28 FEBRUARY 1891, Page 2

Yet the greater part of Mr. Gladstone's own speech, which

was a very remarkable one, would not have led up to a vote in favour of Mr. Pritchard Morgan's motion in any mind less singularly organised than Mr. Gladstone's. The latter part of his speech was, so to say, at right angles with the most effective part of it, instead of continuing the line of its drift and significance. We have said enough elsewhere of his exposi- tion of the greet services rendered, by the Church in previous centuries, to Welsh national feeling and literature, and have told our readers that he thought it as reasonable to speak of the Welsh Church as "the English Church in Wales," as it would be to speak of the English Church as "the Welsh Church in England." He admitted that in the last century the Welsh Church lost its hold on the Welsh people, and gave the Nonconformists the opportunity of which they had so energetically availed themselves, of supplying the Welsh people with religious teaching. But he declared that during the last half-century the energy of the Church had renewed itself, and that it was now making far more zealous efforts to gain ground in Wales than in average English counties.
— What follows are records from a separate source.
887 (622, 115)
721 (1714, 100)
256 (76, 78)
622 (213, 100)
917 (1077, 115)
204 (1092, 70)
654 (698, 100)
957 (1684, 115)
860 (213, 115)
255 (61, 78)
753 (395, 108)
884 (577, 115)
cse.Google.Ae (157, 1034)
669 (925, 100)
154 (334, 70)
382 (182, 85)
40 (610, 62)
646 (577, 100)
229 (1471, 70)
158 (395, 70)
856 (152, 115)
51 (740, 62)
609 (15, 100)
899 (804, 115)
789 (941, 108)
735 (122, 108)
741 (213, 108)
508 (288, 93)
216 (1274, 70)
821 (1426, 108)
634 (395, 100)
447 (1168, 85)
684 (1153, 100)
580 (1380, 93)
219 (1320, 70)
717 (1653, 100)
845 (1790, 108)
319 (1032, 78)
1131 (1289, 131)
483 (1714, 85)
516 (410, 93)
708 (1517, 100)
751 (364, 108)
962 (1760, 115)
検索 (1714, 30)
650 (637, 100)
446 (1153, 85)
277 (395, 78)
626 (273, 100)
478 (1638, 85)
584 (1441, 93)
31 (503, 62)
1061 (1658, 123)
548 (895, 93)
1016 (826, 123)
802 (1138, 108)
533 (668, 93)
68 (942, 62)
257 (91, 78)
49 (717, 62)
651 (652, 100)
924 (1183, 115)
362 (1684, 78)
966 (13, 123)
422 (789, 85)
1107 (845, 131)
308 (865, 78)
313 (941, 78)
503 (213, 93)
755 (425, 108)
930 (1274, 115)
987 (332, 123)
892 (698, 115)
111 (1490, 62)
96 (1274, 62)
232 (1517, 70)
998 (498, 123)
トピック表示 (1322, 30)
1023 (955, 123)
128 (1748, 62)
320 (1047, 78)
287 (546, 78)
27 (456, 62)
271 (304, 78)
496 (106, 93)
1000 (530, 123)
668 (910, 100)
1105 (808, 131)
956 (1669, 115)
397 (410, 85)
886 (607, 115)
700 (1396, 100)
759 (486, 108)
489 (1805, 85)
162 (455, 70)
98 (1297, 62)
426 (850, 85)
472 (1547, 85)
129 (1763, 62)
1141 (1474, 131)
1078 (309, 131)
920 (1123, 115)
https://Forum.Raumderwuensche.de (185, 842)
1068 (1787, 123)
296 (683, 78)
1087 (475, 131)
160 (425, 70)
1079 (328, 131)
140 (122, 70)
Nevertheless, the Established Church in Wales is, he said, the Church of the few and the rich, while the Non- conformist Churches are the Churches, on the whole, of the many and the poor. Mr. Raikes replied to Mr. Gladstone in an able exposition of the strides recently made by the Church in Welsh favour, of which he brought as proof the number of new and restored churches that have been or are being built in Wales. The Church is now spontaneously spending on purely diocesan purposes about £50,000 a year out of the pockets of the laity. The number of parishes with any resident Nonconformist minister is, said Mr. Raikes, on the decline, while the number of the resident clergy is increasing every year.